THE TASK:
Transfer every line of the entries, requests included, from the line containing "Screen dimensions: 1387x868" through the end of the block of data, adding 15 to each coordinate in the answers.

A block of data:
====================
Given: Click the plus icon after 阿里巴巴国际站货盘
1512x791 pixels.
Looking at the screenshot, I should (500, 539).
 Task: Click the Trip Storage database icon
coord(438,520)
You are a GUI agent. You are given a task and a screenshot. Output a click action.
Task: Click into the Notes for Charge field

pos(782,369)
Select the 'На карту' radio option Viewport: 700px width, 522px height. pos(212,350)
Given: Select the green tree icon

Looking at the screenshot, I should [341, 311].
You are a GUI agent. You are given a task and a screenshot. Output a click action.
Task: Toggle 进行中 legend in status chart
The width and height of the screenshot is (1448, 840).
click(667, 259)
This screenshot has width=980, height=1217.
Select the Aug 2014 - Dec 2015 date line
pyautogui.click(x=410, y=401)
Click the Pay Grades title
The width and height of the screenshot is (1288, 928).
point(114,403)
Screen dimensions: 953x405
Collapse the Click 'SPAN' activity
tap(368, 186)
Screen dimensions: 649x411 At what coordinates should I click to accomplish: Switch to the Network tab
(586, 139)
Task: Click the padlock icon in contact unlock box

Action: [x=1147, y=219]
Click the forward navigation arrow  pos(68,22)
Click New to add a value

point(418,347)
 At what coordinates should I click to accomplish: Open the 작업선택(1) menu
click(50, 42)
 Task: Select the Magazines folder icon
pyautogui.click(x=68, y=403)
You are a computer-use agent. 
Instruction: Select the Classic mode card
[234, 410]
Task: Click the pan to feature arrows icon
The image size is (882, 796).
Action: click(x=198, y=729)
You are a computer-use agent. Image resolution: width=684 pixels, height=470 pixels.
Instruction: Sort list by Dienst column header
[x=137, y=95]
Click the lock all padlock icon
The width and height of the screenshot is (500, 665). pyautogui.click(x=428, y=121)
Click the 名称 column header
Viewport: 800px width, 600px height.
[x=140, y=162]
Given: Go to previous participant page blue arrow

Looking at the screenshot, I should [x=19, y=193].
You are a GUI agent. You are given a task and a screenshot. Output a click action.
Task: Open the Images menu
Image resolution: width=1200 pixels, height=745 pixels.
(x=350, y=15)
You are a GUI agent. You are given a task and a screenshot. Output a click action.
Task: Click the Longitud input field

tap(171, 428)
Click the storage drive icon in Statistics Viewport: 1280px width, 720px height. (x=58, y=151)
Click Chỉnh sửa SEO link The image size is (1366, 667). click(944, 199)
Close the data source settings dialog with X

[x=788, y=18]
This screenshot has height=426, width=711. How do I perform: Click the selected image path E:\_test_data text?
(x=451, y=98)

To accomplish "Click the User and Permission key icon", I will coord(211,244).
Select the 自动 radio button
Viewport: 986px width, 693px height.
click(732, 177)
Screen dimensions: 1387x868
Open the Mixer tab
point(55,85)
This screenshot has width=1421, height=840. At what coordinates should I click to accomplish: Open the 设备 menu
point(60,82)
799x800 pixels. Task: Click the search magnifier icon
====================
THE RESPONSE:
Screen dimensions: 1387x868
Open the Mixer tab
point(70,100)
This screenshot has width=1421, height=840. At what coordinates should I click to accomplish: Open the 设备 menu
point(75,97)
799x800 pixels. Task: Click the search magnifier icon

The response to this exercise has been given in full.